**Given information:**

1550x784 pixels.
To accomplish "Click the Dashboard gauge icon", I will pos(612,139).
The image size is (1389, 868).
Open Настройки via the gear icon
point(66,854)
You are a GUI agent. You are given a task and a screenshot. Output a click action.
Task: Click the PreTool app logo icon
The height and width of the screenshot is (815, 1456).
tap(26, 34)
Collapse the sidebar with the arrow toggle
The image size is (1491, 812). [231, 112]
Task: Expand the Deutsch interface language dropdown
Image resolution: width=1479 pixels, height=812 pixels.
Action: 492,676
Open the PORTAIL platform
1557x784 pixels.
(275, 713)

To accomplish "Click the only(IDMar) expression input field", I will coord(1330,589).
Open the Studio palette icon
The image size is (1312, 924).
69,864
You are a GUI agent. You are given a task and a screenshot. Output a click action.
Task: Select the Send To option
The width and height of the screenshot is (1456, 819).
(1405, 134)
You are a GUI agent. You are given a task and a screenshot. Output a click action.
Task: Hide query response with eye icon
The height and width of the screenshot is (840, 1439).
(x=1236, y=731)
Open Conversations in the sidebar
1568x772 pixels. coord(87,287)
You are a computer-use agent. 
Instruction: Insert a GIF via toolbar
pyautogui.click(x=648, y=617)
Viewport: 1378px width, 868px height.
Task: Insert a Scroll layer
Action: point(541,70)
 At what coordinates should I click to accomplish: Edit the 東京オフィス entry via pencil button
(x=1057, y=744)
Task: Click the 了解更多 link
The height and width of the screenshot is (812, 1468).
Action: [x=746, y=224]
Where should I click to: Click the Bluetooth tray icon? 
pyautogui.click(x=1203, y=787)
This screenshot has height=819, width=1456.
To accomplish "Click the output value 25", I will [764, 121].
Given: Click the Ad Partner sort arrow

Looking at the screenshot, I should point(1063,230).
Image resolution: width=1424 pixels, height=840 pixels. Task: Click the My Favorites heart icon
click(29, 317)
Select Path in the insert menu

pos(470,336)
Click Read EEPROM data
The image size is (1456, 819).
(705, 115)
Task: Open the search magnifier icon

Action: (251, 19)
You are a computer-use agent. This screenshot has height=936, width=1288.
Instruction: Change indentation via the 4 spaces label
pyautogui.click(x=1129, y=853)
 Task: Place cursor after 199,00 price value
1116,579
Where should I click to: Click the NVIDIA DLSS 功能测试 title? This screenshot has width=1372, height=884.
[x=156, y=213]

**Work request:** Which lines of the material above hold the string "computer"? Pull them out.

**Task answer:**
You are a computer-use agent. 
You are a computer-use agent. This screenshot has height=936, width=1288.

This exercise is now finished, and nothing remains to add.